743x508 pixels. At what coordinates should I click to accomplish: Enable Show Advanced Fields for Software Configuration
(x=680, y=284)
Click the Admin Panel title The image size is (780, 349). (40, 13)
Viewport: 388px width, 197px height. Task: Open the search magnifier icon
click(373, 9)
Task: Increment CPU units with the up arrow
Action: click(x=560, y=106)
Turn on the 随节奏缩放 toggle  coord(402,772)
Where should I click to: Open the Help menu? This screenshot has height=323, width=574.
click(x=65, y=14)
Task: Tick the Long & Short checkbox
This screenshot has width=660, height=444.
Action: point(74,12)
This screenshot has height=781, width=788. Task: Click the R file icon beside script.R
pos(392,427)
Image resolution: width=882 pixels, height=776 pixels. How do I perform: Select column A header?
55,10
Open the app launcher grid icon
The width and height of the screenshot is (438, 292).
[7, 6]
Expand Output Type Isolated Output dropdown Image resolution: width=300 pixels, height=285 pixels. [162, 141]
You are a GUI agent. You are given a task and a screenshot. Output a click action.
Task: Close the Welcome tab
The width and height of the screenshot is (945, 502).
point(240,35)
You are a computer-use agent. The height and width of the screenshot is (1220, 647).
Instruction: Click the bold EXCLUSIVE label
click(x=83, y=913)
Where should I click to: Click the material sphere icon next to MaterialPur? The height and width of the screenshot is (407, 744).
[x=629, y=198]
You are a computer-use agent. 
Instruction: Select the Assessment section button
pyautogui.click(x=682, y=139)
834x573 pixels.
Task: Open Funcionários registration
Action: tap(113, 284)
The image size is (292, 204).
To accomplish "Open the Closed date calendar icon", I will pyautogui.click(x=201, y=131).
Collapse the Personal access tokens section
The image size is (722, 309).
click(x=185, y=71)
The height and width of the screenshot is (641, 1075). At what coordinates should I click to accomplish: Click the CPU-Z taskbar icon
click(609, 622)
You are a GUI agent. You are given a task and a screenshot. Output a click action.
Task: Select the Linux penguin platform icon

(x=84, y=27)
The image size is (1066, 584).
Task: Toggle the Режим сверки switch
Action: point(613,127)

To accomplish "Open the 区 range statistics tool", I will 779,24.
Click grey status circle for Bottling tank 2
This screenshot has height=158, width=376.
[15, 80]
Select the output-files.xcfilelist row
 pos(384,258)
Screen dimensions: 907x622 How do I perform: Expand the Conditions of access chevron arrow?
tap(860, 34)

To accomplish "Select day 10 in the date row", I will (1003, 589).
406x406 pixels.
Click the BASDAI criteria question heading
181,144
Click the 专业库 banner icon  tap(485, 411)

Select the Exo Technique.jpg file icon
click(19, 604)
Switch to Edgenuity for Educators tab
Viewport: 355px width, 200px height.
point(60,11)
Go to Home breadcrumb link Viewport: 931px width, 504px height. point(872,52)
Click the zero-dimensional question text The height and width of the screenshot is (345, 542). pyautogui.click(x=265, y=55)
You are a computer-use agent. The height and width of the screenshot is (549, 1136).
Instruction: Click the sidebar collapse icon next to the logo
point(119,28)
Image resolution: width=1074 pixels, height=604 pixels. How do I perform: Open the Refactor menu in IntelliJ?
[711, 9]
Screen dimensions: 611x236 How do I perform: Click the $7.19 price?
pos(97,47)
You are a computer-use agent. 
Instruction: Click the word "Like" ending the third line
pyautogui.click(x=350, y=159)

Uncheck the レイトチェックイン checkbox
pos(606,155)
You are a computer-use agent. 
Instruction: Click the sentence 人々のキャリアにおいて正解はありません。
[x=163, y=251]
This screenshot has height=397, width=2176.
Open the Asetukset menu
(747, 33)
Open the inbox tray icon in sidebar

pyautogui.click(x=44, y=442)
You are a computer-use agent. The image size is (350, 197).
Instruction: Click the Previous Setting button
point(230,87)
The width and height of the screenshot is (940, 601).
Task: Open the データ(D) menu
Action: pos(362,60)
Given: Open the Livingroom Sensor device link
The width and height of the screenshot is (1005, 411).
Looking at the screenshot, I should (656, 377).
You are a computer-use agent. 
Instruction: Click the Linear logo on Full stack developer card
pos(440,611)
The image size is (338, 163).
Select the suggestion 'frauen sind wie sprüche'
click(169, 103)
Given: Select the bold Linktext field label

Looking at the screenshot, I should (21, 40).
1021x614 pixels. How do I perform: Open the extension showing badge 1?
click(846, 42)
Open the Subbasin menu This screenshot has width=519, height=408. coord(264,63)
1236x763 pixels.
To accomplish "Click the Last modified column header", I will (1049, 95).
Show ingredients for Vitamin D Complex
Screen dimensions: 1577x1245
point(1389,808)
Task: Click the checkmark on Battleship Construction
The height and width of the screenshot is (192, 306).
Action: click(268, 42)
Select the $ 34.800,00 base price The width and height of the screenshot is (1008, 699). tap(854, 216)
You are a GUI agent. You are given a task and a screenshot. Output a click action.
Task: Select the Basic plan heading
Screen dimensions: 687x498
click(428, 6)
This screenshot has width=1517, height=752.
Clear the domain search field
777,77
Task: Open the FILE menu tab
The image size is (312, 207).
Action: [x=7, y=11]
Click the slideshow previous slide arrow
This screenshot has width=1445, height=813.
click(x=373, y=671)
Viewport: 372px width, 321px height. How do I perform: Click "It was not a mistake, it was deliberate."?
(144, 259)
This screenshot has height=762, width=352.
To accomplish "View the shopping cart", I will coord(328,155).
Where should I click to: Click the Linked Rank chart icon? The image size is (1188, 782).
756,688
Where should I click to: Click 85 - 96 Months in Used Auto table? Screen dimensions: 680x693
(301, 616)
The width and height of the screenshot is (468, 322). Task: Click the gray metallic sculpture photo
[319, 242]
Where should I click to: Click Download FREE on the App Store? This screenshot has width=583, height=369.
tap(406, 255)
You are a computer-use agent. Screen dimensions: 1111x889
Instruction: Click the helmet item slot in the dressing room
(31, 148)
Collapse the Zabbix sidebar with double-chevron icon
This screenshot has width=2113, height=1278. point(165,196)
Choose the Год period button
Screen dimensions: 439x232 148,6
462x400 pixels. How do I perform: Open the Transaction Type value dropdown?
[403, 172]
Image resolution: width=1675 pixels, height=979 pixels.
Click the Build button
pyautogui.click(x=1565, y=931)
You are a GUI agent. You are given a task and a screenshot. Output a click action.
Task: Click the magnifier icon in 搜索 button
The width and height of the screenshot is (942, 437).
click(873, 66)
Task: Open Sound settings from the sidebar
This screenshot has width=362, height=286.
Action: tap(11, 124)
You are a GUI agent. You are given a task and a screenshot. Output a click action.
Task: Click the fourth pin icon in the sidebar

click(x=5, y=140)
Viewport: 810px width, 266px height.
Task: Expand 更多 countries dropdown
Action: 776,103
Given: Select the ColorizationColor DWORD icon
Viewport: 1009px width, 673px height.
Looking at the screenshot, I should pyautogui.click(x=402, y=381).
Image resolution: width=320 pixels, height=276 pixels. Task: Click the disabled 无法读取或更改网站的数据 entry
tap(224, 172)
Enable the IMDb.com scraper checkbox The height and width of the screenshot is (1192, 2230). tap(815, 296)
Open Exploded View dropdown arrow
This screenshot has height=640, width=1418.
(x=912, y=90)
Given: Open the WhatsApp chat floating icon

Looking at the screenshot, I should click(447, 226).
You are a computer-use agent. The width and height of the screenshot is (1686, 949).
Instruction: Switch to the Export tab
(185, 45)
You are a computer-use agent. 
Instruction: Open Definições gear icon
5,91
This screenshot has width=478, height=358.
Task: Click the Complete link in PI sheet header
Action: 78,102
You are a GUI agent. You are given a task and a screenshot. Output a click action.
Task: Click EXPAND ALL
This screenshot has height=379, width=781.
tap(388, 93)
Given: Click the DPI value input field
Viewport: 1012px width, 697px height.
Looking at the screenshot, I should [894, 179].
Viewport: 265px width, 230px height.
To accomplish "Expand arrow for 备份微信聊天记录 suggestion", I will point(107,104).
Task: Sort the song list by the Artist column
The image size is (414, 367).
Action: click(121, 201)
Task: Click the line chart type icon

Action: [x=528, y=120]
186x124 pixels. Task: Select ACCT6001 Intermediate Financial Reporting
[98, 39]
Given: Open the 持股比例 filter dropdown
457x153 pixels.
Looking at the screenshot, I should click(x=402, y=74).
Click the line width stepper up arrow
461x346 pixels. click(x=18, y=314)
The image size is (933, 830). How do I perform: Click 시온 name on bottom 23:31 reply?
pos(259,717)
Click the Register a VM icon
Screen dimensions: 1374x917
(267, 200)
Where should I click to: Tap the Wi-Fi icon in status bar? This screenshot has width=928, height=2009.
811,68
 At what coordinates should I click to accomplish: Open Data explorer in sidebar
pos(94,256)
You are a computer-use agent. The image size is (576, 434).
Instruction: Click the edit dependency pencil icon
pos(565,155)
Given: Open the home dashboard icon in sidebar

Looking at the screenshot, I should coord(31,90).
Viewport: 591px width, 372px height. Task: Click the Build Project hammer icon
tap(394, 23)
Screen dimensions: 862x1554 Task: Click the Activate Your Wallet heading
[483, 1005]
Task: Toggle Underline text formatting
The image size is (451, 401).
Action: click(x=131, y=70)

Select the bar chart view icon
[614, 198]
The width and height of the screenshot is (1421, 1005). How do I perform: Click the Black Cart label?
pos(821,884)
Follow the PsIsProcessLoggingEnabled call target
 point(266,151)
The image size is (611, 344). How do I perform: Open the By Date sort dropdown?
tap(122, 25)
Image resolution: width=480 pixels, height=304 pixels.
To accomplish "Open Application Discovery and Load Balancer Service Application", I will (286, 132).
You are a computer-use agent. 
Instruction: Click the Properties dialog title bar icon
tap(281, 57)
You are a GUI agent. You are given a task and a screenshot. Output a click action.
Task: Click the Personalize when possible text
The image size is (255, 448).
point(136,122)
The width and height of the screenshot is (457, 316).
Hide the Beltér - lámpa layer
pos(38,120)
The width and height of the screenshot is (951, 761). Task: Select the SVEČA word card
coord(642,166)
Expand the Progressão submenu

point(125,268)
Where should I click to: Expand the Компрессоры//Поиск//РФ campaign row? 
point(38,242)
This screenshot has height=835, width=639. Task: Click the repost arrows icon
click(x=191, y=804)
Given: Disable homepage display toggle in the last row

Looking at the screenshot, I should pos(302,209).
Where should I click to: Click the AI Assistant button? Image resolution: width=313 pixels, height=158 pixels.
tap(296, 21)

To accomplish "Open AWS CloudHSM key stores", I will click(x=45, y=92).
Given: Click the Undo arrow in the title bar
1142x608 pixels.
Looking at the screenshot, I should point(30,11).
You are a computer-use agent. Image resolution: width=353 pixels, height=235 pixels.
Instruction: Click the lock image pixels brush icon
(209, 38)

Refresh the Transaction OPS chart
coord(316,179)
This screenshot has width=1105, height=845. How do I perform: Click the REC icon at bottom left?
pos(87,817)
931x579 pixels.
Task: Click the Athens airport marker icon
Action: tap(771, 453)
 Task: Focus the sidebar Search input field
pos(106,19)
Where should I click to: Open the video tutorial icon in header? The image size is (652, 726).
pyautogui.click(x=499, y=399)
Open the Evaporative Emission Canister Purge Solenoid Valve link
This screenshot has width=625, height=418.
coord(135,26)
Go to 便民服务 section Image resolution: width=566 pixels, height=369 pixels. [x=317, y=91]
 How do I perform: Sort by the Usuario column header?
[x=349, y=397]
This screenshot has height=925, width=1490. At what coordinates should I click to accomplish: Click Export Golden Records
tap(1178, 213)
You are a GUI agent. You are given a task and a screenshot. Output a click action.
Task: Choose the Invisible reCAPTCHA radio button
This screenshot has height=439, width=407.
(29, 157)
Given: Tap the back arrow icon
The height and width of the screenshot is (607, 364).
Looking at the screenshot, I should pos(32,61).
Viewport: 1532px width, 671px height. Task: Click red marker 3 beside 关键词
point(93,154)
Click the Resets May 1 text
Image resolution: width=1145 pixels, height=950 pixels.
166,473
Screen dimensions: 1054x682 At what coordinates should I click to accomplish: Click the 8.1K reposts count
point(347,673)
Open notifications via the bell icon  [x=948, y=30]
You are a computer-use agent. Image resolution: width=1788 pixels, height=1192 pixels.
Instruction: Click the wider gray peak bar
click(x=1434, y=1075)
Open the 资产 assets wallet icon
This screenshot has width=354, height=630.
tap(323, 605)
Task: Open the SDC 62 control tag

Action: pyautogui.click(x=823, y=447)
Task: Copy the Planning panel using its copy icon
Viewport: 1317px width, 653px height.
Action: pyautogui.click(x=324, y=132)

-----

** Objective **
Edit the entries starting at the line that contains "will click(x=45, y=92)." and ending at the line that contains "click(x=1434, y=1075)", replacing "bell icon" with "bell button" and leaving everything else unchanged. Give back only those lines.

** Reply **
To accomplish "Open AWS CloudHSM key stores", I will click(x=45, y=92).
Given: Click the Undo arrow in the title bar
1142x608 pixels.
Looking at the screenshot, I should point(30,11).
You are a computer-use agent. Image resolution: width=353 pixels, height=235 pixels.
Instruction: Click the lock image pixels brush icon
(209, 38)

Refresh the Transaction OPS chart
coord(316,179)
This screenshot has width=1105, height=845. How do I perform: Click the REC icon at bottom left?
pos(87,817)
931x579 pixels.
Task: Click the Athens airport marker icon
Action: tap(771, 453)
 Task: Focus the sidebar Search input field
pos(106,19)
Where should I click to: Open the video tutorial icon in header? The image size is (652, 726).
pyautogui.click(x=499, y=399)
Open the Evaporative Emission Canister Purge Solenoid Valve link
This screenshot has width=625, height=418.
coord(135,26)
Go to 便民服务 section Image resolution: width=566 pixels, height=369 pixels. [x=317, y=91]
 How do I perform: Sort by the Usuario column header?
[x=349, y=397]
This screenshot has height=925, width=1490. At what coordinates should I click to accomplish: Click Export Golden Records
tap(1178, 213)
You are a GUI agent. You are given a task and a screenshot. Output a click action.
Task: Choose the Invisible reCAPTCHA radio button
This screenshot has height=439, width=407.
(29, 157)
Given: Tap the back arrow icon
The height and width of the screenshot is (607, 364).
Looking at the screenshot, I should pos(32,61).
Viewport: 1532px width, 671px height. Task: Click red marker 3 beside 关键词
point(93,154)
Click the Resets May 1 text
Image resolution: width=1145 pixels, height=950 pixels.
166,473
Screen dimensions: 1054x682 At what coordinates should I click to accomplish: Click the 8.1K reposts count
point(347,673)
Open notifications via the bell button  [x=948, y=30]
You are a computer-use agent. Image resolution: width=1788 pixels, height=1192 pixels.
Instruction: Click the wider gray peak bar
click(x=1434, y=1075)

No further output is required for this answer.